---- TEXTAUSZUG

Sie gewann 2004 den Modelwettbewerb „Beauties in Motion“ für Frauen im Rollstuhl. Nach der Schule macht sie im Berufsbildungswerk eine Ausbildung zur Bürokauffrau, sie macht den Führerschein. Nach über 100 Absagen auf Bewerbungen bekommt sie einen Job – was ich schwierig finde, ist ihr indirektes Verständnis für Unternehmen, die keine behinderten Menschen einstellen.
Dann beschreibt Hülya die Anfänge der Beziehung zu ihrem späteren Mann. Sie geht darauf ein, dass Dennis nie ein Problem mit ihrer Beeinträchtigung hatte und wie selbstverständlich ihr bei Dingen hilft, wo sie Hilfe benötigt und wie beide aus solchen Situationen intime Momente kreieren. Sie erzählt von einigen Renovierungs-Projekten, die sie mit Dennis und dessen Eltern durchgeführt hat, darunter ein altes Haus. Sie gründet mit ihrer Schwiegermutter ein Modegeschäft.
Über das religiöse Verständnis von Hülya erfahren wir als Leser*innen dass sie immer wieder mit dem Islam hadert, aber nicht wegen ihrer Behinderung sondern weil sie nicht an einen Gott glaubt der so viele Verbote aufstellt. Wir erfahren auch, dass sie aber ein sehr spiritueller Mensch ist, und teils auch esoterisch angehauchte Phasen hatte, ihre Religiosität zieht sich durch das ganze Buch teils tiefgründiger, teils als Kalenderspruch artige Weisheiten.
Im Kapitel Eine Hochzeit und zwei Todesfälle lässt die Autorin erst einmal ihren Mann, der zur Zeit in der die Episode stattfand, die er erzählt, noch ihr Freund ist, zu Wort kommen und er schildert seinen Heiratsantrag.
Die Zeit zwischen Antrag und Hochzeit war sehr sehr turbulent, Hülya musste zwei sehr große Schicksalsschläge bestehen ihr Vater verstirbt ebenso ihre Oma väterlicherseits kurz darauf der Verlust ihres Vater trifft Hülya schwer und sie beschreibt dieses Ereignis und die Zeit danach ausführlich. Danach beschreibt sie die Hochzeit sehr ausführlich. Danach geht sie sehr ausführlich auf ihren Instagram Blog ein, wo sie eine sehr erfolgreiche Aufklärungsarbeit zum Thema Inklusion leistet und das ohne viele Worte.

--------
---- DATEN

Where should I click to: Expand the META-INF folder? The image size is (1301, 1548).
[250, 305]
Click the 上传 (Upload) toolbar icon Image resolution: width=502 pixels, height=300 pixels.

--------

* AUFGABENSTELLUNG *
Gib einen Abschnitt des Textauszugs wortgetreu wieder: Beginne bei den Worten „Sie gewann 2004“ und höre nach „behinderten Menschen einstellen.“ auf. Die Daten sind eigenständiges Material und haben mit dem Textauszug nichts zu tun.

* LÖSUNG *
Sie gewann 2004 den Modelwettbewerb „Beauties in Motion“ für Frauen im Rollstuhl. Nach der Schule macht sie im Berufsbildungswerk eine Ausbildung zur Bürokauffrau, sie macht den Führerschein. Nach über 100 Absagen auf Bewerbungen bekommt sie einen Job – was ich schwierig finde, ist ihr indirektes Verständnis für Unternehmen, die keine behinderten Menschen einstellen.